- [TASK DIRECTIONS]: Repeat the lines below unchanged, between the line holding "This screenshot has width=390, height=217." and the line holding "click(x=388, y=99)", inclusive.

** begin GIVEN DATA **

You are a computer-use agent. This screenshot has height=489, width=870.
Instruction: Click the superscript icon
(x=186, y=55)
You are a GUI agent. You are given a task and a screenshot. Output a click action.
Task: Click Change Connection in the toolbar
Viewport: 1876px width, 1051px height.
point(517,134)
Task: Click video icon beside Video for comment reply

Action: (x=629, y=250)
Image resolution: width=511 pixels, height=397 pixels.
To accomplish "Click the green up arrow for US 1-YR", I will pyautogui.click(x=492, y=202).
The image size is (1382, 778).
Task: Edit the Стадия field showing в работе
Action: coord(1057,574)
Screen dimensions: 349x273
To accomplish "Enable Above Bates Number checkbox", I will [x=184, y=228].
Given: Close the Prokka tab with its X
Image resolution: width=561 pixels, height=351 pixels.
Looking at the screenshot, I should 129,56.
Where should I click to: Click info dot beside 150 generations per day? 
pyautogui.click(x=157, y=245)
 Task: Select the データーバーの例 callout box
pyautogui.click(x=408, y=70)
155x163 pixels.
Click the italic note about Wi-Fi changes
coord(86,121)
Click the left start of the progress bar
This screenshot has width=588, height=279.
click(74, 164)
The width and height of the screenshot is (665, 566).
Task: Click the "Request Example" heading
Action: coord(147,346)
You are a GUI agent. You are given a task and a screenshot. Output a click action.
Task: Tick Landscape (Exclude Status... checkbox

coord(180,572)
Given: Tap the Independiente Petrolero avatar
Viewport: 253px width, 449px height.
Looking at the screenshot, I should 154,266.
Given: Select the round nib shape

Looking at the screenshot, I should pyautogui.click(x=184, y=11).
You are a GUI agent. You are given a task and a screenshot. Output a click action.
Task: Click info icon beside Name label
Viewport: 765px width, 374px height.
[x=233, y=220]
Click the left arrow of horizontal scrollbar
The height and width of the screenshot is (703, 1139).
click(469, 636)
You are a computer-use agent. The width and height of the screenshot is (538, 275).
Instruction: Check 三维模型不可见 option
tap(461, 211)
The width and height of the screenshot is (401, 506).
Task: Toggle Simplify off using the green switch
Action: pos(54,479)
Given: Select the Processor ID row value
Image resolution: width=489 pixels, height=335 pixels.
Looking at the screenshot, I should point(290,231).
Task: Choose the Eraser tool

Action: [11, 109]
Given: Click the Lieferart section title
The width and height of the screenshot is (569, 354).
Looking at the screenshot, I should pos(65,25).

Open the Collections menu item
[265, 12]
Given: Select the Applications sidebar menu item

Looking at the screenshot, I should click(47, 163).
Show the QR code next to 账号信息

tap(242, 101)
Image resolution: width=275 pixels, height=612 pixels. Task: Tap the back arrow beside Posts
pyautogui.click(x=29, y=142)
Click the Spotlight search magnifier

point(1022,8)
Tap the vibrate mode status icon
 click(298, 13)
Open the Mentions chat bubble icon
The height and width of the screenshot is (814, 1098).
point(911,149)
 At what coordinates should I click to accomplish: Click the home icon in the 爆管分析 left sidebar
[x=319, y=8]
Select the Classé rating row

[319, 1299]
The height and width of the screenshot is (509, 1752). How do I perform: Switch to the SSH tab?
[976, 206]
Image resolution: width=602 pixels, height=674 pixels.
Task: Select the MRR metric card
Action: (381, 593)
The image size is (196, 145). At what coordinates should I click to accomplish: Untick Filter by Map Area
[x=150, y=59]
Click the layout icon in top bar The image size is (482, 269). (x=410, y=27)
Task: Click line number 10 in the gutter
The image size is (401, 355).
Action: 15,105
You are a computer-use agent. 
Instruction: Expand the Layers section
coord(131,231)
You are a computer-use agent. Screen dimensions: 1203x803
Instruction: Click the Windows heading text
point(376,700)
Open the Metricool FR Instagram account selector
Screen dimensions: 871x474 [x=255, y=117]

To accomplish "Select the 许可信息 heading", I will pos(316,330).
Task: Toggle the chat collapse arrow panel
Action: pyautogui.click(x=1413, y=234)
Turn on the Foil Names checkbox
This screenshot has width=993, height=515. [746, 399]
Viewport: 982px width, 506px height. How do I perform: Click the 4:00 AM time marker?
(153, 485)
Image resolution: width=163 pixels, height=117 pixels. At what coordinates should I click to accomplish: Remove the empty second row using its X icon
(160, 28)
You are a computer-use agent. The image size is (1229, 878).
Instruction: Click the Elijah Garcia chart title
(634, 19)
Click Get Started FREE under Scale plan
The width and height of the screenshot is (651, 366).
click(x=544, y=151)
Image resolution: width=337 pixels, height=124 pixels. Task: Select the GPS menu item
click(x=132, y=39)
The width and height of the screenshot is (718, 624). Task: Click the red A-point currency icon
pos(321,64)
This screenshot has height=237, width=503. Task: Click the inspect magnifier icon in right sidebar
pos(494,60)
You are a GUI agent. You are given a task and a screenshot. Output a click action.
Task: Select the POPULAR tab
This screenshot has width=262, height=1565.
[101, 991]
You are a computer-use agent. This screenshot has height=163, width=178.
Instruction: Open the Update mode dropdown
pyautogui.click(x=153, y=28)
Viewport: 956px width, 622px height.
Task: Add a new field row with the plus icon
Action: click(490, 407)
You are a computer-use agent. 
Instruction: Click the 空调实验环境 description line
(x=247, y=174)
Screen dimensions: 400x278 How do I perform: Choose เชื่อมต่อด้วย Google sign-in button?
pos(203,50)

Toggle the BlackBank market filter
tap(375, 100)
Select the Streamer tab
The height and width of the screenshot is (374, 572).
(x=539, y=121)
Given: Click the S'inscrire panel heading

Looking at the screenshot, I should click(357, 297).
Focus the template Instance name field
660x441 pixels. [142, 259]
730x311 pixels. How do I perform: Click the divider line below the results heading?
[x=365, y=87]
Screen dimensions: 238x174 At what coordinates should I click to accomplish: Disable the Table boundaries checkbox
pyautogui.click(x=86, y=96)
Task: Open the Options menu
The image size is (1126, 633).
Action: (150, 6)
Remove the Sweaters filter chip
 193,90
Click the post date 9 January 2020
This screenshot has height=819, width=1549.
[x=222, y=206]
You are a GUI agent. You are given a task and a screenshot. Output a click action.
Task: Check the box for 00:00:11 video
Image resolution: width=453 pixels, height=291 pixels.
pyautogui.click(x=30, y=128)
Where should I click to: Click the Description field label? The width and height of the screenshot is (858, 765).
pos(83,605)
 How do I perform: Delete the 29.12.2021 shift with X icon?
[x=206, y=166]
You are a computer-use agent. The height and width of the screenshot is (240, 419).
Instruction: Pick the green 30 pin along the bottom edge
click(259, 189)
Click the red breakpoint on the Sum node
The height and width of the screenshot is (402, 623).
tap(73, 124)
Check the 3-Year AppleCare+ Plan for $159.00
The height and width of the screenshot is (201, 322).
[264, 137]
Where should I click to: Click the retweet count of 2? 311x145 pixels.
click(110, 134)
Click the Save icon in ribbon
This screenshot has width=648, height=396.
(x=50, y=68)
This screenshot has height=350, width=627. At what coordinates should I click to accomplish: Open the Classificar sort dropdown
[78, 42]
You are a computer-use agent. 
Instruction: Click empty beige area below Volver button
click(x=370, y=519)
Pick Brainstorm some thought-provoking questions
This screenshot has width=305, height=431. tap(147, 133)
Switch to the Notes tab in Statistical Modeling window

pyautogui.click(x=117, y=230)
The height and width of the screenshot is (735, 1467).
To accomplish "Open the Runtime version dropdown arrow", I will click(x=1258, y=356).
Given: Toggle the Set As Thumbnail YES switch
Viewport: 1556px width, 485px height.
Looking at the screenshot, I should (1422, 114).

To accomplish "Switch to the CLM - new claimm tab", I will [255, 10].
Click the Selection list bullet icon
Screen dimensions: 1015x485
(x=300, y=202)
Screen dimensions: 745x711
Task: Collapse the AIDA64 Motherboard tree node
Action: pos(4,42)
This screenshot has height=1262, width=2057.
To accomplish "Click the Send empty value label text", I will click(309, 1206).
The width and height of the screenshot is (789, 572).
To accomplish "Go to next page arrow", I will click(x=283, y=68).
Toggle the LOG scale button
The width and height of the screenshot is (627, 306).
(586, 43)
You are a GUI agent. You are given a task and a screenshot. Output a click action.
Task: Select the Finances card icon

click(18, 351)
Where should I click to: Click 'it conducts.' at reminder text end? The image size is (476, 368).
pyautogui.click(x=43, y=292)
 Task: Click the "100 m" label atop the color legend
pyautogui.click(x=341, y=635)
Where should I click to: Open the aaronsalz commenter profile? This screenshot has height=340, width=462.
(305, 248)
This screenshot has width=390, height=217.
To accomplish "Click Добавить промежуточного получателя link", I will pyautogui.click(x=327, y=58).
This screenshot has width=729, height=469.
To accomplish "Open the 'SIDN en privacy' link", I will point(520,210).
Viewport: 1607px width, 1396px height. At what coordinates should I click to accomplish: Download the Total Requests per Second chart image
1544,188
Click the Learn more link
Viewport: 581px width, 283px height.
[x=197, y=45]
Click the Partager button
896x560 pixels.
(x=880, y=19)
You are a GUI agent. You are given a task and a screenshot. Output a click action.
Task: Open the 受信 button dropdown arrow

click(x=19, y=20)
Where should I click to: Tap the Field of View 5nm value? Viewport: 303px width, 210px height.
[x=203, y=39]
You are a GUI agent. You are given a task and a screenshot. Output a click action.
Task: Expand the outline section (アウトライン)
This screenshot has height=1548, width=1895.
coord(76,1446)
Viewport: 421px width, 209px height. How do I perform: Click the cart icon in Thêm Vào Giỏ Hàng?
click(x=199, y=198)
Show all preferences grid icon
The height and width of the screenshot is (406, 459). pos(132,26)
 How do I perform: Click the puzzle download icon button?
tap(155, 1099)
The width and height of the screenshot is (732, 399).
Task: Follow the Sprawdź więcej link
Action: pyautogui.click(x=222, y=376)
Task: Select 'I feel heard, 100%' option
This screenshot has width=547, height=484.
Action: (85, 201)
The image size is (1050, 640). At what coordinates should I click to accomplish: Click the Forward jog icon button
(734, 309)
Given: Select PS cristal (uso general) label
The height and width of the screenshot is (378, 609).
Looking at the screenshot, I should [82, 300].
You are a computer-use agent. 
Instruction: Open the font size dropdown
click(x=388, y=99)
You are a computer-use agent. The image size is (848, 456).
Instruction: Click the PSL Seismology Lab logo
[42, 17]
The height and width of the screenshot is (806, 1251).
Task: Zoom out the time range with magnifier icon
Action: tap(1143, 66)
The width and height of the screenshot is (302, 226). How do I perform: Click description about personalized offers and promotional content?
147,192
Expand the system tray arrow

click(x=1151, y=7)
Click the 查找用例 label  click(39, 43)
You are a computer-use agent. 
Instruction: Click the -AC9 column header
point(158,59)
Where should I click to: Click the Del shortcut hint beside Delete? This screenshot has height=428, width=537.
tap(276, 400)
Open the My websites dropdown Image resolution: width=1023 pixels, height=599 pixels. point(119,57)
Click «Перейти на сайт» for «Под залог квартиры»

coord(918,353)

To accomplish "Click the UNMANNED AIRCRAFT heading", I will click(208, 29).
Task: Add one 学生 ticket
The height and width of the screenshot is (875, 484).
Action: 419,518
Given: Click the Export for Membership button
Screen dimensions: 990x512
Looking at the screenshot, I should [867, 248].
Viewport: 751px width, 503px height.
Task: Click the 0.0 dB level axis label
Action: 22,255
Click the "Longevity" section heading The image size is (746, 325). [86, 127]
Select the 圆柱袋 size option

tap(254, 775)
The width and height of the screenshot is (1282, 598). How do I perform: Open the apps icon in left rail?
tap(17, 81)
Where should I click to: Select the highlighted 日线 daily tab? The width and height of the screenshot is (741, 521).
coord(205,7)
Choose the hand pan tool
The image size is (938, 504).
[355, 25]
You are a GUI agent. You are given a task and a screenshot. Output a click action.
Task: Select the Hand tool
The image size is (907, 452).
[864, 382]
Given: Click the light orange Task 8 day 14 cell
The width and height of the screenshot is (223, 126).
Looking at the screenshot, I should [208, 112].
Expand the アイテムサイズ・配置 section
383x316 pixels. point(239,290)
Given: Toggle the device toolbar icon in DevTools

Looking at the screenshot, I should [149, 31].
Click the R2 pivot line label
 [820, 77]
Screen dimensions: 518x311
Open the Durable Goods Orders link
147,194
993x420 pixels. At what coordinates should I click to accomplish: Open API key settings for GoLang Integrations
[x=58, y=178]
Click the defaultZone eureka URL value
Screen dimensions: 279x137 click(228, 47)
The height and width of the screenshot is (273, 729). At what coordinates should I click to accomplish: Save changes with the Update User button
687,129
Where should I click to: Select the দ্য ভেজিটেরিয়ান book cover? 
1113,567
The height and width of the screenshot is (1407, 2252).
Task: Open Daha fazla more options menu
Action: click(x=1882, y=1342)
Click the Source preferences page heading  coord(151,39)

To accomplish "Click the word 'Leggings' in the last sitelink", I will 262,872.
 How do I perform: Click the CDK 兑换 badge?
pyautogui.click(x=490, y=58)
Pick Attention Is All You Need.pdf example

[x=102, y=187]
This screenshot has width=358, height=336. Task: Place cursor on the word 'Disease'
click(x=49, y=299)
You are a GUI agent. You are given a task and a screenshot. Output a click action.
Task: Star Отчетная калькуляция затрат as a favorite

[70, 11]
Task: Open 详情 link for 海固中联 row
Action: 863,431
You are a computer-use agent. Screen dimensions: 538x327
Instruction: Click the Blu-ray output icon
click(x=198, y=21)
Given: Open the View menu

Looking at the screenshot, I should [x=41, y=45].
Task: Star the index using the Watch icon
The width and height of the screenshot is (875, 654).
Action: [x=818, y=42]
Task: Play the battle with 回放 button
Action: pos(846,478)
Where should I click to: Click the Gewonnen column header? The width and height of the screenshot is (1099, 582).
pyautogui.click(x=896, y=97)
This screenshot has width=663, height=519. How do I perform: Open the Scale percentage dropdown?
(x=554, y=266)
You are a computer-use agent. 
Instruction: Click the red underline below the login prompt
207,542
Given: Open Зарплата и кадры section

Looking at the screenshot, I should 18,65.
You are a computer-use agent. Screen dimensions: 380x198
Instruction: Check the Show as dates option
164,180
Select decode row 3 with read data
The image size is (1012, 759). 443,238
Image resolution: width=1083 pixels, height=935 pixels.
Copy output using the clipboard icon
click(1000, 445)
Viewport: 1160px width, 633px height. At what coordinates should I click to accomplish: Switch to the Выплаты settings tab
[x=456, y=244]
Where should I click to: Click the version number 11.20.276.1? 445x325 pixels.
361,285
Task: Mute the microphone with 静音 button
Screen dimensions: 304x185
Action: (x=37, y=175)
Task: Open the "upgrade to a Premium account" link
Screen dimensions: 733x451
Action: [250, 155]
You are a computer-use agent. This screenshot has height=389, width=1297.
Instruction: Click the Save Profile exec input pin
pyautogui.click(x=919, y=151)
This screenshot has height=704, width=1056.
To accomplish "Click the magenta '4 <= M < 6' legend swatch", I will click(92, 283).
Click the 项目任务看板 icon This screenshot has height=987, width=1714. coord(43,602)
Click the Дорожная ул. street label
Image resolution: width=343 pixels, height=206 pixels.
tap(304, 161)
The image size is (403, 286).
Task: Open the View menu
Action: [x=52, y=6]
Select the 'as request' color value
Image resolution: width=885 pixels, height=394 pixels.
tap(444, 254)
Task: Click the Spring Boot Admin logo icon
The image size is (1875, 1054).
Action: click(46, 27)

** end GIVEN DATA **

- [REPLY TO THE EXERCISE]:
This screenshot has width=390, height=217.
To accomplish "Click Добавить промежуточного получателя link", I will pyautogui.click(x=327, y=58).
This screenshot has width=729, height=469.
To accomplish "Open the 'SIDN en privacy' link", I will point(520,210).
Viewport: 1607px width, 1396px height. At what coordinates should I click to accomplish: Download the Total Requests per Second chart image
1544,188
Click the Learn more link
Viewport: 581px width, 283px height.
[x=197, y=45]
Click the Partager button
896x560 pixels.
(x=880, y=19)
You are a GUI agent. You are given a task and a screenshot. Output a click action.
Task: Open the 受信 button dropdown arrow

click(x=19, y=20)
Where should I click to: Tap the Field of View 5nm value? Viewport: 303px width, 210px height.
[x=203, y=39]
You are a GUI agent. You are given a task and a screenshot. Output a click action.
Task: Expand the outline section (アウトライン)
This screenshot has height=1548, width=1895.
coord(76,1446)
Viewport: 421px width, 209px height. How do I perform: Click the cart icon in Thêm Vào Giỏ Hàng?
click(x=199, y=198)
Show all preferences grid icon
The height and width of the screenshot is (406, 459). pos(132,26)
 How do I perform: Click the puzzle download icon button?
tap(155, 1099)
The width and height of the screenshot is (732, 399).
Task: Follow the Sprawdź więcej link
Action: pyautogui.click(x=222, y=376)
Task: Select 'I feel heard, 100%' option
This screenshot has width=547, height=484.
Action: (85, 201)
The image size is (1050, 640). At what coordinates should I click to accomplish: Click the Forward jog icon button
(734, 309)
Given: Select PS cristal (uso general) label
The height and width of the screenshot is (378, 609).
Looking at the screenshot, I should [82, 300].
You are a computer-use agent. 
Instruction: Open the font size dropdown
click(x=388, y=99)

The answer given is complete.